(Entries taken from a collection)
_ _ _ _

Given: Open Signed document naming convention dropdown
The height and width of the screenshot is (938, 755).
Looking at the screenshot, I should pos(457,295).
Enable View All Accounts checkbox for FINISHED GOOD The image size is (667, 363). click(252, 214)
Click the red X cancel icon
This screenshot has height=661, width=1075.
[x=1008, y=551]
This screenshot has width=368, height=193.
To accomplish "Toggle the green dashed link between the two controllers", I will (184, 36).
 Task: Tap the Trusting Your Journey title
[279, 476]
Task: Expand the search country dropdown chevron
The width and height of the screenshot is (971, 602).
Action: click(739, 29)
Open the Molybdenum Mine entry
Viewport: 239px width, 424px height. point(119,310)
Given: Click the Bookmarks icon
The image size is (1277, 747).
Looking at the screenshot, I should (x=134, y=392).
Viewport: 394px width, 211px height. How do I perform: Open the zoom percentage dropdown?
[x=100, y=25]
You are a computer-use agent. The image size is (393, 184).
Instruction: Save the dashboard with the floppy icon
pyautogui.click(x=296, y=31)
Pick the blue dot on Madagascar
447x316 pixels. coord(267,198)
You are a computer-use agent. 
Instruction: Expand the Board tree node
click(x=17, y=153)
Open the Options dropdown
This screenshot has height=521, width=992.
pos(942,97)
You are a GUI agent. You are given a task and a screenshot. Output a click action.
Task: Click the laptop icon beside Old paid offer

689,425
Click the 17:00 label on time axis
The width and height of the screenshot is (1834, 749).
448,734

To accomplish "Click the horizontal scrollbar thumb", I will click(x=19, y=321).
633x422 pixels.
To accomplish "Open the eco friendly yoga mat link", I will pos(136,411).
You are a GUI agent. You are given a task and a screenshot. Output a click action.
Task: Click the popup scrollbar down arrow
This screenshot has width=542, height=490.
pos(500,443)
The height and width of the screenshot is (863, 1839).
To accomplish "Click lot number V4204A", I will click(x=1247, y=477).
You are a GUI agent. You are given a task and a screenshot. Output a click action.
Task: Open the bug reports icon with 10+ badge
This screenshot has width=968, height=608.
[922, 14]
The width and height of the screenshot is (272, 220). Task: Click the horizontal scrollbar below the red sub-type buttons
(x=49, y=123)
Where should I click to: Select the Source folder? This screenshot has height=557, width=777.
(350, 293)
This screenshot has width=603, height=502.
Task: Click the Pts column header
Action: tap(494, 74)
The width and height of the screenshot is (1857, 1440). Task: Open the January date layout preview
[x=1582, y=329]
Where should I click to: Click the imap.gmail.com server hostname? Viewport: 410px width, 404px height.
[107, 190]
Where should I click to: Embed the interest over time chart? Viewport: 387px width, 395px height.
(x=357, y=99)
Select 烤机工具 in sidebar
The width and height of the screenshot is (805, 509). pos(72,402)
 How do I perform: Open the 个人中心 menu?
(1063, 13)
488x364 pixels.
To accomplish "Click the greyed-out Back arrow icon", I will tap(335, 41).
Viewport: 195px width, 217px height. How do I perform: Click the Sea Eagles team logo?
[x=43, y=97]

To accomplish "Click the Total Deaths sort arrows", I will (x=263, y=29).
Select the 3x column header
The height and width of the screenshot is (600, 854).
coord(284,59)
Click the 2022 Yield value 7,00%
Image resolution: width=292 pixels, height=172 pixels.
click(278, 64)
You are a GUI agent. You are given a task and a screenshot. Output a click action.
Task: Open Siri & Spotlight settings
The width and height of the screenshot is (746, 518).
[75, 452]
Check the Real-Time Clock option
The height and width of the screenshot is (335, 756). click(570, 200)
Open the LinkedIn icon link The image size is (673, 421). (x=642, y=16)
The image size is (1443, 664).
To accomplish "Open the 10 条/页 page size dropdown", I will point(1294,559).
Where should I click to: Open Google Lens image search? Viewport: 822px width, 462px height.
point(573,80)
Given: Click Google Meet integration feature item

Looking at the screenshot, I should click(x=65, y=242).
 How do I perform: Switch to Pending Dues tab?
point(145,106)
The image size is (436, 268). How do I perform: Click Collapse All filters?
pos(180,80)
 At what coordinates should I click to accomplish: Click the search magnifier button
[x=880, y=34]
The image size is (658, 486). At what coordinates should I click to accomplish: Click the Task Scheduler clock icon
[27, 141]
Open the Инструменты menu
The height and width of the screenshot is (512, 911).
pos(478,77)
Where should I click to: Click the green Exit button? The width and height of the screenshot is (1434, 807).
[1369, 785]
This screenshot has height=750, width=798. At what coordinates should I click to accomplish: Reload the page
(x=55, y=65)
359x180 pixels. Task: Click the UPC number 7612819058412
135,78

_ _ _ _

* [EXERCISE DETAILS] Give only a number: how many lines of the data hold the string "computer"?

* [EXERCISE ANSWER] 2